Bail Bond Attorney

Bail Bond Court Procedures


Fort Lauderdale Bond Bail LawBond Court, also known as First Appearance Court or Magistrate Court or a bond hearing, is an arrestee’s first opportunity to be seen in front of a judge.  By Florida Statute, a person must be brought in front of a judge within 24 hours of arrest to determine (1) whether there is probable cause to hold a person on the charge and (2) what bail bond, if any, should be set.  These bond hearings are not full trials, and the judges move very quickly.  Without adequate representation, a judge may set a bond that you are unable to afford.  If you or someone you know has been arrested, Mr. Glassman can appear in court at the bond hearing and advocate for release on your own recognizance (ROR) or that a lower bond be set based on the particular facts of circumstances of the alleged offense. Bond attorney Matthew Glassman has the experience and resources necessary to effectively represent you in a bail bond hearing. He can also act as your criminal defense attorney and fight the charges that you were arrested for. Having the aid of a knowledgeable and experienced bond attorney that educates the Court as to your ties to the community and the importance of your immediate release can mean the world to you, your family and your employer. Don’t get stuck fighting your case from the inside. Hire an experienced bond attorney who has conducted hundreds of bond hearings to fight for you. Don’t let important facts that could lead to your release fall through the cracks. Make sure you contact attorney Matthew Glassman so that he can be there at your bond hearing.

Probable Cause


The determination of probable cause is usually based solely on an affidavit prepared by the arresting officer and presented to the court. Judges determine that there is probable cause in the vast majority of cases, as probable cause is a very low standard of proof. If the judge needs more information to determine whether there is probable cause, the State Attorney is allowed up to 72 hours to provide that additional information to the judge, otherwise the arrestee will be released from custody on their own recognizance (i.e. without having to post a bail bond). Mr. Glassman can review the probable cause affidavit at your bond hearing and will be able to argue for your release if there are any defects in the paperwork.

Bail Bond Amount


After making a probable cause determination, the judge will then set a bail bond amount for each charged offense.  The sitting judge has broad discretion to determine what an appropriate bond is but is guided by a bond schedule that has been prepared by the chief judge in your county (see relevant links below).  The judge can (1) release the defendant on their own recognizance (ROR), which is release without posting a bond, (2) release the defendant on pre-trial release, which is release without posting a bond but often with additional conditions such as electronic or GPS monitoring, random drug testing and mandatory call in or in person reporting with a pre-trial officer, (3) set a monetary bond, or (4) hold the defendant in custody no bond.  In setting bond, the judge will take into account the following factors: the defendant’s criminal history, the nature and circumstances of the offense, the danger the defendant poses to the community, the financial means or availability of funds, the defendant’s ties to the community.  Certain major crimes and warrants carry a no bond hold.  In these cases, the magistrate judge will often hold the defendant NO BOND until the matter can be more appropriately addressed by the division judge who is assigned to handle the case.  Whatever your circumstance, bail bond attorney Mr.
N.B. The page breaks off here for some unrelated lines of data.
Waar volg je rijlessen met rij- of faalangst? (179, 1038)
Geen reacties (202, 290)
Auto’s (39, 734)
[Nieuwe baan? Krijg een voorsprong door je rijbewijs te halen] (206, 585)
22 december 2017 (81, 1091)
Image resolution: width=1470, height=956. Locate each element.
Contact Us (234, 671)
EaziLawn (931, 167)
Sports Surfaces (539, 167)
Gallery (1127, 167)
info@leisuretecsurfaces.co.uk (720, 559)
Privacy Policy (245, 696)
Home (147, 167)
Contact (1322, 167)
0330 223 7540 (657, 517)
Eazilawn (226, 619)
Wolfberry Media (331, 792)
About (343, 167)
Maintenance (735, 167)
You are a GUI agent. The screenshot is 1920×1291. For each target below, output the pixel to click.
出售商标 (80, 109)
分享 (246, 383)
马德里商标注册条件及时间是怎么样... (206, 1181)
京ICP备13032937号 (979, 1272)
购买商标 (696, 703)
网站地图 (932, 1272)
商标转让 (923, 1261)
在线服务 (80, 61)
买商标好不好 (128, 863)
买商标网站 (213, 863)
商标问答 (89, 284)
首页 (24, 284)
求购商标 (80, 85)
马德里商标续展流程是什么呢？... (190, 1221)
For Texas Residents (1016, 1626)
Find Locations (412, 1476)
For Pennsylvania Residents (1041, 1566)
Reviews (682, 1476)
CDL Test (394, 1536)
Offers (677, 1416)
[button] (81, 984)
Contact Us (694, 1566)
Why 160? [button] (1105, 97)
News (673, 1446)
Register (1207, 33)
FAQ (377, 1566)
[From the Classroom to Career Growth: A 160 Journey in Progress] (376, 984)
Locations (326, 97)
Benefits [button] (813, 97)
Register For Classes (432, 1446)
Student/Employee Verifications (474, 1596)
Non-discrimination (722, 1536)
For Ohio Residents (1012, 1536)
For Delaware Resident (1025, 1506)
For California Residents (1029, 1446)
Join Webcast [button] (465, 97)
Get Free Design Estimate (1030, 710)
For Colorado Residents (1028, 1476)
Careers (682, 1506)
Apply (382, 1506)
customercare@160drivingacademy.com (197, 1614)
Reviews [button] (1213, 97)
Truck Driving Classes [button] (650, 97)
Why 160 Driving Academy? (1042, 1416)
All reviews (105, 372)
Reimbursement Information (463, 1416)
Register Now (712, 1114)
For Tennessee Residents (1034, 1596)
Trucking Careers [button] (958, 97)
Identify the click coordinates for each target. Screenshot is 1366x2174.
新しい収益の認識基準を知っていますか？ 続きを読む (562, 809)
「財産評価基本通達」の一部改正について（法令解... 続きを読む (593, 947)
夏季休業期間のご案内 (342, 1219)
Glassman will fight to get you released on the least restrictive terms.

Relevant Links


Recent Appellate Cases


  • Norton-Nugin v. State, 179 So.3d 557 (Fla. 4th DCA 2015) – $150,000 bond on four counts of aggravated child abuse was punitive and an abuse of discretion.
  • Preston v. Gee133 So.3d 1218 (Fla. 2d DCA 2014) – An accused charged with a capital offense or one punishable by life imprisonment nevertheless is entitled to have the question of his or her pretrial release or detention determined under rules 3.131 and 3.132 absent an adequate showing by the State under Arthur that the proof of guilt is evident and the presumption great.
  • Mendoza v. Cross, 143 So.3d 1155 (Fla. 3d DCA 2014) – A defendant may not be held without bond (i.e., pretrial detention) upon the sole finding that the defendant violated a condition of pretrial release by willfully failing to appear. Rather the trial court must make the additional finding that no conditions of release can reasonably protect the community from risk of physical harm to persons or assure the presence of the defendant at trial.